En un algoritmo ideológico de imposible resolución los países miembros de la Unión Europea, o mejor dicho, sus gobernantes, están dudando del proceso de integración justo en el peor de los momentos, justo cuando la confianza y la fe ciega en lo positivo del mismo se presentan como la única solución plausible a la desintegración económica de los países a nivel individual.
Y el problema es que uno mira en cuyas manos estamos y es para echarse a temblar. Todos, absolutamente todos, carecen de la enjundia de estadista de vocación y de profesión, no pasan de administradores de primera categoría capaces de dejarse llevar en un maremoto de sinergias positivas pero incapaces de ponerse al frente y tomar el toro por los cuernos.
Cada vez parece más lejano el concepto churchilliano de los Estados Unidos de Europa, y la petición de Trichet de un Ministro de Finanzas, sinceramente, suena a esperanto, más que a una realidad palpable a la que nos podamos aferrar con cierto convencimiento.
Mientras los mercados siguen jugando su partida de ajedrez, en la que siempre ganan, nuestros gobernantes no se ponen de acuerdo ni en cuando se quieren reunir, más que nada porque no tienen nada que decir. Todos conocen la solución al problema, pero ninguno se atreve a proponerla, no vaya a ser que le cueste el puesto.

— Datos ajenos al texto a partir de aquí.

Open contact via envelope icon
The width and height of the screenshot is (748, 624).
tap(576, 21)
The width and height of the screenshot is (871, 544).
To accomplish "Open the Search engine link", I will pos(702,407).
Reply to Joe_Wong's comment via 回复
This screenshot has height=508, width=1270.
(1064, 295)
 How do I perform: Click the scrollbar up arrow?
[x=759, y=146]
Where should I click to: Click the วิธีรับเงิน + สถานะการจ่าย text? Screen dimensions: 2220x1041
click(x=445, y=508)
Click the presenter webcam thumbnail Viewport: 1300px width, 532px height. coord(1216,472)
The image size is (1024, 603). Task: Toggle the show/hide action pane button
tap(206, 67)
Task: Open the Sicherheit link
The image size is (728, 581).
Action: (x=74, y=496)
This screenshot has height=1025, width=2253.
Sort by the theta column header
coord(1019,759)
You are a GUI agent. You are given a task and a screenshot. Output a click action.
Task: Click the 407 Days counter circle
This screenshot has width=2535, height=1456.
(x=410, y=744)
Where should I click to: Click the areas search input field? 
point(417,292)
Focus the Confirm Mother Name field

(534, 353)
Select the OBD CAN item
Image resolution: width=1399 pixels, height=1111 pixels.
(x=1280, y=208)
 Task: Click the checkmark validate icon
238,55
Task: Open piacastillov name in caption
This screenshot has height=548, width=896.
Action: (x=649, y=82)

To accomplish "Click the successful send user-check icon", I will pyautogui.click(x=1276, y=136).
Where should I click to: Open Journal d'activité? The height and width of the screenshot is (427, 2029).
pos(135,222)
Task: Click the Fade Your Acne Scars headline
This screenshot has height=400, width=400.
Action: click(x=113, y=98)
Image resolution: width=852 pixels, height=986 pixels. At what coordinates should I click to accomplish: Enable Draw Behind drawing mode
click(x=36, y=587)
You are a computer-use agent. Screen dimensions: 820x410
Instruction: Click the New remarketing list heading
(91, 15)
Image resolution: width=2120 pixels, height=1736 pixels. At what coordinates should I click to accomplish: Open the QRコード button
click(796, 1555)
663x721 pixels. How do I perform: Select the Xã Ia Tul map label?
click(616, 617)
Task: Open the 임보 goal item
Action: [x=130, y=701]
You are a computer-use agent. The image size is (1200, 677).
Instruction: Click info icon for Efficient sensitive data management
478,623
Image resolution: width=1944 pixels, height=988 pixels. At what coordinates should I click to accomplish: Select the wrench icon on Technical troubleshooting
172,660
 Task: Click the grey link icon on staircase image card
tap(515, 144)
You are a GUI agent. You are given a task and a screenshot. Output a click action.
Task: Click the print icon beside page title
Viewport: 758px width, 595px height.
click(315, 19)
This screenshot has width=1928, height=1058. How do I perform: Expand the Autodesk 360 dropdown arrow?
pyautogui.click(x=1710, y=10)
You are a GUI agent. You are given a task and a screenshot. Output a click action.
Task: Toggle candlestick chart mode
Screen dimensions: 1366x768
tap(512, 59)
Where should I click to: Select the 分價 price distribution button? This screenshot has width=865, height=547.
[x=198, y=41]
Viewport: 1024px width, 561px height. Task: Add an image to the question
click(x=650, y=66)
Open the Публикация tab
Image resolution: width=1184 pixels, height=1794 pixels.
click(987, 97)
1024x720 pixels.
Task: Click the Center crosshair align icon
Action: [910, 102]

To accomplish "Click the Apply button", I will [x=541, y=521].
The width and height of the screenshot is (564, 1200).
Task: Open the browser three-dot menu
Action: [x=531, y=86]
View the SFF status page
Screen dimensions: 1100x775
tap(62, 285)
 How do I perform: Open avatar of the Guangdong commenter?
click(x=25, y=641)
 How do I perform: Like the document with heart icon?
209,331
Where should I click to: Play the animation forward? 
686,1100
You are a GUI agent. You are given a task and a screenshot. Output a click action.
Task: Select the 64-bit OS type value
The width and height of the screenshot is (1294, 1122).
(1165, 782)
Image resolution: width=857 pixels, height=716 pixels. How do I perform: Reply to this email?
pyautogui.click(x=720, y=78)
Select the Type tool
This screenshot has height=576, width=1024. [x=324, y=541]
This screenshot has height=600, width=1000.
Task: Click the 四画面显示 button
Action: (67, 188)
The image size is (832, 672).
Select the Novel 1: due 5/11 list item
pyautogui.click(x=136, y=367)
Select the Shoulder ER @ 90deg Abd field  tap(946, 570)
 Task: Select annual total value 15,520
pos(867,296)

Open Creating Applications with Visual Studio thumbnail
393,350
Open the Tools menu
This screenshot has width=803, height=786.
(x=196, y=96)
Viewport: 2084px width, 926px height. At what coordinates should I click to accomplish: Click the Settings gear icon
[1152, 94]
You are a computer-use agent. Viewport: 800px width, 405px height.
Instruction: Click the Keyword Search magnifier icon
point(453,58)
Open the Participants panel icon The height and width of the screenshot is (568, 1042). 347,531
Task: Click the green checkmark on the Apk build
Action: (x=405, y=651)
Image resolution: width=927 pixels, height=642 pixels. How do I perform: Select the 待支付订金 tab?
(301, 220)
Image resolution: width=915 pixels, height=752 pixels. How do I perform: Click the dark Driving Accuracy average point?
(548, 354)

Pero los ciudadanos no somos inocentes, o al menos no del todo, porque tenemos los políticos que nos merecemos. Los políticos, en su calidad de ciudadanos, emanan del propio pueblo, y al mismo pertenecen, por lo que si la capacidad de nuestros gobernantes no está a la altura será porque todos nosotros, como sociedad, tampoco lo estamos.
P.S.: ¿No tienes la impresión, amigo lector, de que te equivocaste de carrera y de que debiste estudiar para especulador?